No, not if you've seen an in-network provider. Most out-of-network providers will submit claims on your behalf, too. But if not, claim forms are always available on BANKSHARE™mic.com
 
   
 
 
Can I see any doctor I choose?
Yes. If you choose doctors who participate in the BANKSHARE™ network, your costs are lower. If you see providers outside the BANKSHARE™ network, your Account will still pay for covered services, but not at the discounted rate.
 
   
 
 
Which services are covered by GOLDEN HEALTH PLAN and which will I have to pay for myself?
Because covered services vary from plan to plan, it's important to read your plan materials. Typically, you'll be responsible for paying:
 
monthly / yearly  premium contribution
any costs for services not covered by your plan
any costs for services received after the fund is depleted and before the deductible is met
Co- insurance or co-payments after your plan coverage begins.

If all your medical expenses are for covered services, and their total cost doesn't exceed the number of rupee in your fund, you won't have to pay any out-of-pocket costs.

 
   
 
 
What happens when my Health Plan rupee are spent?

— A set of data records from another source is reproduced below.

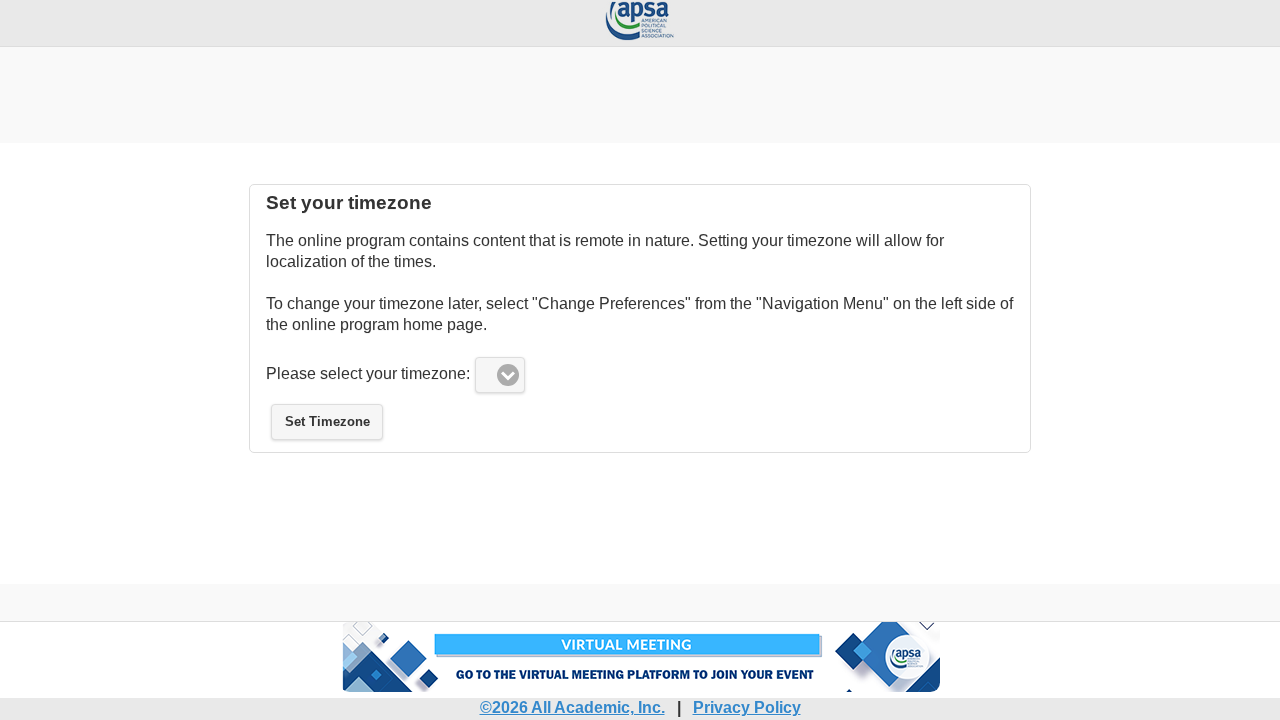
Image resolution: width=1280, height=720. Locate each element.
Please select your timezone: (368, 373)
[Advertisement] (640, 92)
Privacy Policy (747, 707)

If you've used all the money in your fund before you've met your annual deductible, then you must pay for medical costs up to and including the amount of your deductible. After that, your medical plan covers services as described in your plan documents.
 
   
 
 
What if there are funds left over in my account at the end of the year?
Employer’s contribution and roll over into following year's fund is not applicable. So be sure to review your plan materials for details.
 
   
 
 
How can I track my fund balance?
You can monitor your fund by
logging in to myBANKSHARE™mic.com here you'll find your fund balance, claim status and eligibility information housed in a secure environment
 
Read your latest EOB. It includes the fund balance from the time of your most recent transaction
Call the number on your BANKSHARE™ GOLDEN HEALTH PLAN  ID card; monitoring your quarterly statements for detailed information about your fund balance and claims processed during that quarter.
 
   
 
 
How can I figure out if a health reimbursement arrangement is right for me?
Use our benefits calculator to estimate your total out-of-pocket expenses. It gives you recent medical cost information (and prescription drug information if BANKSHARE™ pharmacy coverage is part of your plan), as well as basic plan information. It's available on myBANKSHARE™
 
   
 
 
What if I have questions about my Health Plan?
You'll find answers to most of your questions on myBANKSHARE™, You can also contact your employee benefits office.
 
   
 
 
What are the expense guidelines and listings of covered and not covered items?
Go to our Eligible and ineligible Expenses page for a listing.
   
 
 
Can I obtain an online form?
Yes. We provide online forms on the Website.
   
 
 
Many of our employees will have on-going expenses. How do they submit these claims?
Some of your eligible expenses may be ongoing and you may be filing claims for the same amount on a regular basis. Monthly bills for a child's medical care costs are an example. To receive reimbursement, it is a mandatory requirement that you submit a completed Reimbursement Request Form and receipts each time you have a claim, even though the bill may be repetitive.
 
   
 
 
What if an employee exceeds their goal amount for the year?
Insufficient funds - If your reimbursement request exceeds your available account balance:
Health Care - you receive reimbursement up to your annual goal amount, only if you have contributed the full amount to your account.